Prompt:
Select each line of the data that contains the word "what".

Supplied material:
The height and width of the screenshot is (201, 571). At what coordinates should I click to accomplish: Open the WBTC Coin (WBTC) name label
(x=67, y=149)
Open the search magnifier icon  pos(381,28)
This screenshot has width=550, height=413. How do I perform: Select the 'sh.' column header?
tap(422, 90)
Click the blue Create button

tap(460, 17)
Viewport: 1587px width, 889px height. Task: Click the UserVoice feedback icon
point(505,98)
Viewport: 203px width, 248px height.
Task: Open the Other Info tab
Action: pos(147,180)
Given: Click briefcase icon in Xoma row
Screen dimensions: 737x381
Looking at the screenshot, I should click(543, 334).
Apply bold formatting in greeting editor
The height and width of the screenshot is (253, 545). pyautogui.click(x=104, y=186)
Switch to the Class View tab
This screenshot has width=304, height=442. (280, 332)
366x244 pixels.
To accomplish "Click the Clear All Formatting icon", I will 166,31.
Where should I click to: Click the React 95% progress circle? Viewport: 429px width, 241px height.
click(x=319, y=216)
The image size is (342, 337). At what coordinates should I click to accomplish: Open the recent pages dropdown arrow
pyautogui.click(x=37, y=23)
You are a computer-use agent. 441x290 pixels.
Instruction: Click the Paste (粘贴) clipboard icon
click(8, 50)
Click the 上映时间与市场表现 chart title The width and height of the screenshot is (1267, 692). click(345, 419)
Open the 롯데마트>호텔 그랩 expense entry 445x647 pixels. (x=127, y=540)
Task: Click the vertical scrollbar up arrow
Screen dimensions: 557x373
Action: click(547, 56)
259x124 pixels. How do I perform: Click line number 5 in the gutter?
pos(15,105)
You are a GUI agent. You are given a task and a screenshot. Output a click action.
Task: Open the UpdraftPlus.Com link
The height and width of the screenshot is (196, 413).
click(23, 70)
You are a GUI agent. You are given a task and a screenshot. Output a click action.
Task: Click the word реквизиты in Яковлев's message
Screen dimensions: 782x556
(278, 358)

Completed exercise:
The height and width of the screenshot is (201, 571). At what coordinates should I click to accomplish: Open the WBTC Coin (WBTC) name label
The image size is (342, 337). At what coordinates should I click to accomplish: Open the recent pages dropdown arrow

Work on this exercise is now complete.